Ce livre, Melancholia, “bile noire” en grec ancien, inaugure une nouvelle collection chez Tinbad, “Tinbad-fiction”, composée de textes inclassables. Pas du roman, pas de la poésie mais une prose ente les deux : ce qu’on appelait du “texte” dans les années 70.
L’exergue trahit le sujet de l’histoire, laissant la place au “comment” : “Melancholia narre la fin de l’histoire (sans je) de deux belles âmes — la fille violette et le soldat - engagées dans un dernier dialogue à distance.” Les titres annonceront de même ce dont il sera question dans les quatre sous-parties.
Dès les premières lignes une sorte de courant de conscience - le garçon, fauché par une rafale dans un oued sec en Algérie, ” parle “, dans l’ultime seconde de sa vie, à sa fiancée restée en France, négligeant le pronom personnel sujet ( “te raconte cette histoire” ), use de répétitions comme dans une comptine de chansons d’autrefois qui illustre les souvenirs d’enfance ( “nous jouions dans la grange” ) et plante les deux thèmes principaux de l’opus, l’amour et la guerre : ” Les jeunes gens font font font la guerre en riant “.
Philippe Thireau, Melancholia,
éditions Tinbad, 2019, 11,50€.
Ces répétitions, dans la phrase mais aussi de la phrase dans le livre jusqu’à la toute fin, déstabilisent, d’après le préfacier, Gilbert Bourson, le pathos et font chanter le texte qui peut être classé comme poème et même comme épopée.
L’absence de ponctuation même forte, en dehors de quelques parenthèses, confère aux pages de cette agonie un rythme incantatoire tout en rapprochant présent et passé dans une semblable souffrance.
Les éléments, la faune et la flore accompagnent la mort prochaine. Comme des adjuvants, comme une extrême-onction poétique : “l’oiseau venu de nulle part planant au-dessus du corps étendait un voile de nuit sur les yeux bleus il passait et revenait…”. L’auteur sait également se faire peintre en décrivant superbement les myosotis des collines ou les pierres de sa “campagne française”.
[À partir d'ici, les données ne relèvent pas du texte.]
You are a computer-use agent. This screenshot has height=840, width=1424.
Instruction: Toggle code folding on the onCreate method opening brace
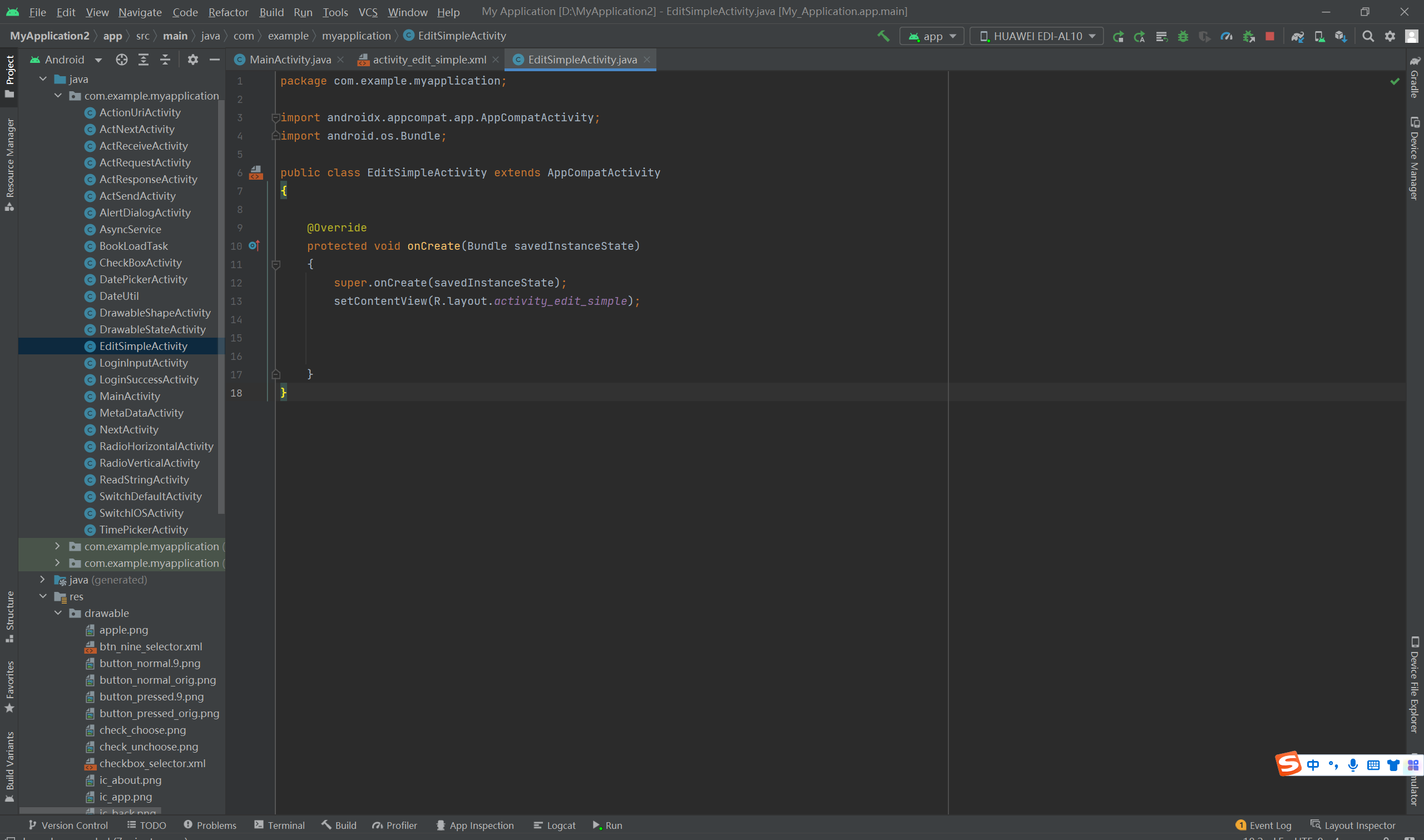click(276, 264)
Mais le réalisme est bien présent également, rappelant la cruelle vérité des faits : “les cheveux mêlaient leur parfum rance à celui des chairs décomposées”, et n’hésite pas à se mêler à la présence mythologique des “anges serviables” et du “char d’Hélios”.
Répond aux mots du mourant la lettre improbable de la fiancée restée en métropole et qui pressent un drame. On peut dire que Philippe Thireau pratique une forme d’esthétique de la surprise car les paroles se font soudain plus crues, plus rudes, que ce soit pour parler de sexe ou du corps en général : “la glue colle mes paupières obture mes oreilles serre l’anus…” ou même de la vie : “tremblement frissonnement soubresaut spasme sursaut tressaillement etc…”.
Délires peut-être de l’agonisant, identification certaine de l’auteur, dramaturge par ailleurs (il plantera plus loin une scène de théâtre), à l’homme et à la femme qu’il met en scène. Il y a, dans tous les cas, respect du pacte de lecture quand Philippe Thireau cite un extrait du journal intime de cette dernière et qu’il écrit plus loin en majuscules “Poursuivons monseigneur” ; c’est d’ailleurs bien elle qui parle du substantif éponyme, en harmonie avec la couleur violette de ses vêtements, lorsqu’elle dit : “la melancholia essaie de me grandir me déplie sous la bourrasque…” et qui ajoute, de façon crédible pour le lecteur : “te souviens-tu avoir lu avec moi un mince livre de tempête de grosses vagues tueuses ce Typhon de Conrad…”. Elle qui semble bien faire son testament, assistant à sa propre mort, sans pronom personnel aussi et sur fond d’apocalypse : “à mesure que écris les traces d’encre s’effacent les idées s’envolent meurs à chaque ligne…”. Comme si elle voulait prévenir celui qu’elle aime et l’écarter loin d’un destin pareil.
La fin du livre donne la parole à “l’oiseau planeur” qui, provoquant un psittacisme, répète les mots de l’incipit. Après avoir développé la mort prochaine de ce corps qui pleure, il conclut, comme dans la forme en boucle du rondeau, par les mots qui achevaient déjà la première partie : “la nuit les étoiles s’allument au-dessus de ma tête, le grand manteau noir ( l’oiseau planeur ) parle.”